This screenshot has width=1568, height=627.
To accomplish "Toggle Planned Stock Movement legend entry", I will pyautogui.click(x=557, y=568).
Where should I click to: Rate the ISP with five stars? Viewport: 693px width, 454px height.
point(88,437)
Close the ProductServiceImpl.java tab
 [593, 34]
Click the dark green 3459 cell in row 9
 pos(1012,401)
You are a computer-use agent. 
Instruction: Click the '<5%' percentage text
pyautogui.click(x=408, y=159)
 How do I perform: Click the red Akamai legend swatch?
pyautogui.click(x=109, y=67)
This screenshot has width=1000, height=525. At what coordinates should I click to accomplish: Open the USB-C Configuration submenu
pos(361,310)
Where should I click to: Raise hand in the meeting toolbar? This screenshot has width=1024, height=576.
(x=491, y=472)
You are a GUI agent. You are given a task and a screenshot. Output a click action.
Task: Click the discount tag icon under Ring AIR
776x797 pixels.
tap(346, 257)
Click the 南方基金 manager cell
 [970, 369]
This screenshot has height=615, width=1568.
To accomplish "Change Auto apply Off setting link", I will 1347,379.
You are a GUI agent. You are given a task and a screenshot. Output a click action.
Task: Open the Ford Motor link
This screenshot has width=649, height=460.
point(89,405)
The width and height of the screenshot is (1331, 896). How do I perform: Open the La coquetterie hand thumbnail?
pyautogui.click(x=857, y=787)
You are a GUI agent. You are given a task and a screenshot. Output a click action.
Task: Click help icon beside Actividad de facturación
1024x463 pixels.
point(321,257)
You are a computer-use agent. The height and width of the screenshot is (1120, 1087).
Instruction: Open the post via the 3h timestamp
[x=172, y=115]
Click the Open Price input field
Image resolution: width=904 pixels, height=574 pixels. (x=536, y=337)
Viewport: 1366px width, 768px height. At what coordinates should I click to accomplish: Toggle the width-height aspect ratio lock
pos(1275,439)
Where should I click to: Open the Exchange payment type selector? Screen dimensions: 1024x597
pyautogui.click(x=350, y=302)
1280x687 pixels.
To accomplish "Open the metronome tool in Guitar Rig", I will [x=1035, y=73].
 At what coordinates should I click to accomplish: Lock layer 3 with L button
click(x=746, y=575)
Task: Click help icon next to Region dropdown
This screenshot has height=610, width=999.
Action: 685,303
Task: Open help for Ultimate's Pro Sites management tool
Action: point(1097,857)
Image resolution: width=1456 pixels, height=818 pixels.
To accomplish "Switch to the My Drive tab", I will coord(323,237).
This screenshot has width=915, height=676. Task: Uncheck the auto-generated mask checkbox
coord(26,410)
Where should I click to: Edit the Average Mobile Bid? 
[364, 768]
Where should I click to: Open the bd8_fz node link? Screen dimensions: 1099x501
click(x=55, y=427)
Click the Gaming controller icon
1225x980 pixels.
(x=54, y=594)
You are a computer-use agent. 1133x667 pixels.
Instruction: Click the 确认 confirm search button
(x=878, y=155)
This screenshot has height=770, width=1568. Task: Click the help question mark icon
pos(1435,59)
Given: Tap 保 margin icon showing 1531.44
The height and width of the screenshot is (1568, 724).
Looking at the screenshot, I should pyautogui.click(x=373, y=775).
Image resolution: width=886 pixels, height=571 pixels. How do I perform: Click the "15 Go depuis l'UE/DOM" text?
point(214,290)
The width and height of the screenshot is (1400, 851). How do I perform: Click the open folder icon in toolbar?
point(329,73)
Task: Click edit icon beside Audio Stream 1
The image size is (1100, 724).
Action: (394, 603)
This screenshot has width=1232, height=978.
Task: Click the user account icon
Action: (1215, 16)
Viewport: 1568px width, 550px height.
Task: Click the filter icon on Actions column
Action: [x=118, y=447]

** Work instruction **
In the listing above, transcribe exactly everything from the line containing "How do I perform: Click the red" down to the line containing "This screenshot has height=615, width=1568.", including both and nothing more.

** Solution for this problem **
 How do I perform: Click the red Akamai legend swatch?
pyautogui.click(x=109, y=67)
This screenshot has width=1000, height=525. At what coordinates should I click to accomplish: Open the USB-C Configuration submenu
pos(361,310)
Where should I click to: Raise hand in the meeting toolbar? This screenshot has width=1024, height=576.
(x=491, y=472)
You are a GUI agent. You are given a task and a screenshot. Output a click action.
Task: Click the discount tag icon under Ring AIR
776x797 pixels.
tap(346, 257)
Click the 南方基金 manager cell
 [970, 369]
This screenshot has height=615, width=1568.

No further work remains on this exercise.